Feci un salto a Torino per rifornirmi di abbigliamento adatto e il giorno dopo mi trovai sul treno per Vipiteno, insieme a un capitano che non conoscevo e ad una compagnia di Alpini che mi osservavano con curiosità. Non comprendevo (né mai lo compresi) il perché di questa decisione improvvisa, ma certo ero un poco frastornato e non molto contento. Iniziò in quel modo un’avventura che mise alla prova le mie forze e anche le mie capacità, e in un modo del tutto diverso da come avrei immaginato.

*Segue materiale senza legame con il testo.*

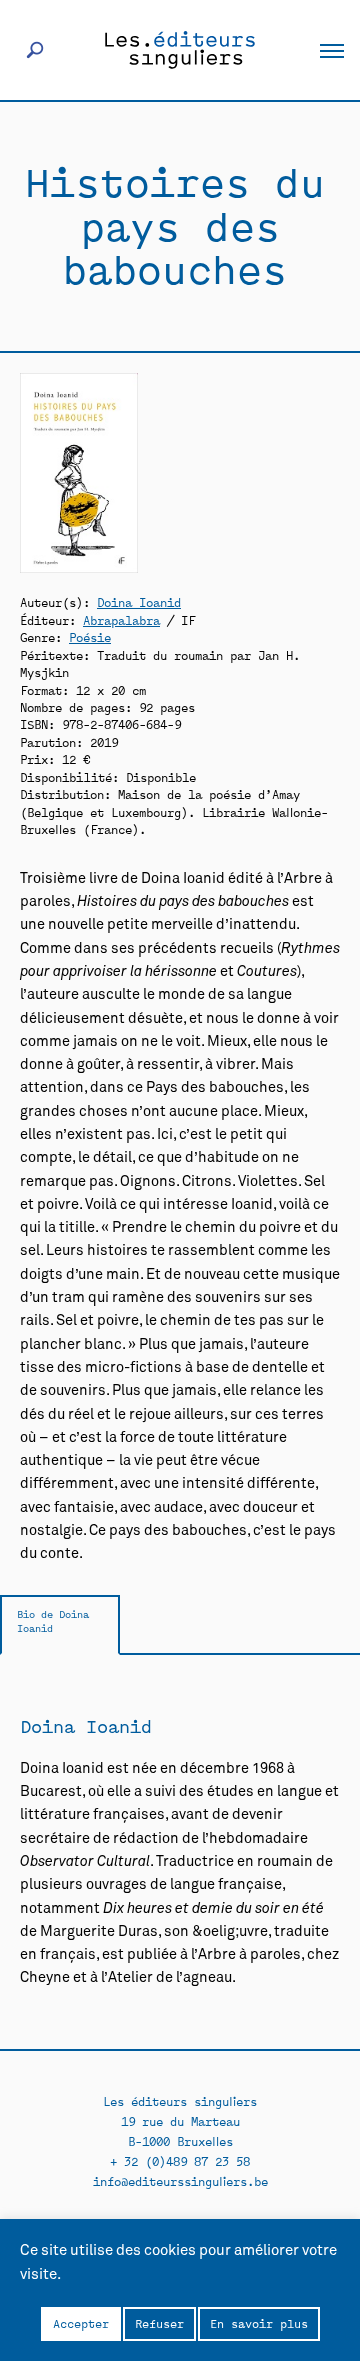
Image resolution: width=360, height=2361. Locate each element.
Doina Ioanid (139, 601)
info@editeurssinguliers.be (180, 2180)
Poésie (90, 636)
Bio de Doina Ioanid (53, 1620)
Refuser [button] (159, 2323)
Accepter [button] (81, 2323)
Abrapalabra (121, 619)
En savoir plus (259, 2323)
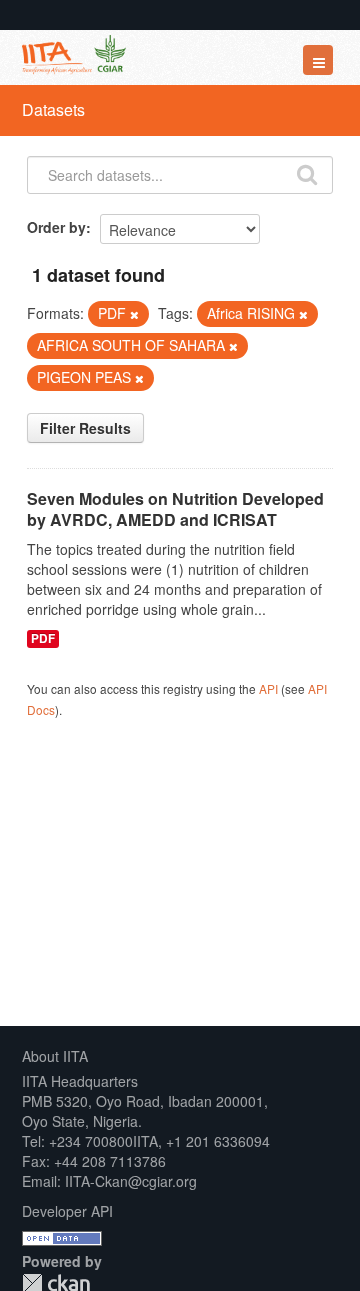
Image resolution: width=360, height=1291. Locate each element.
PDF (43, 638)
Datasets (53, 109)
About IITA (55, 1056)
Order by (56, 227)
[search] (307, 173)
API (268, 688)
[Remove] (134, 314)
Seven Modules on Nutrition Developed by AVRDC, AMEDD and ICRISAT (175, 509)
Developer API (67, 1211)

Il capitano aveva già predisposto gli uomini da distribuire nei vari Posti di Vigilanza, nell’ambito di un programma di antiterrorismo che all'epoca prevedeva tali servizi lungo il confine con l’Austria.
Appresi che il mio posto di vigilanza sarebbe stato la Cima degli avvoltoi: da quel momento i miei 25 Alpini si chiamarono “gli Avvoltoi”.
Fummo accolti nella caserma di Vipiteno, il cui comandante ci diede il benvenuto sostenendo che il battaglione Valchiesa, a parer suo, avrebbe dovuto chiamarsi Valcu...o.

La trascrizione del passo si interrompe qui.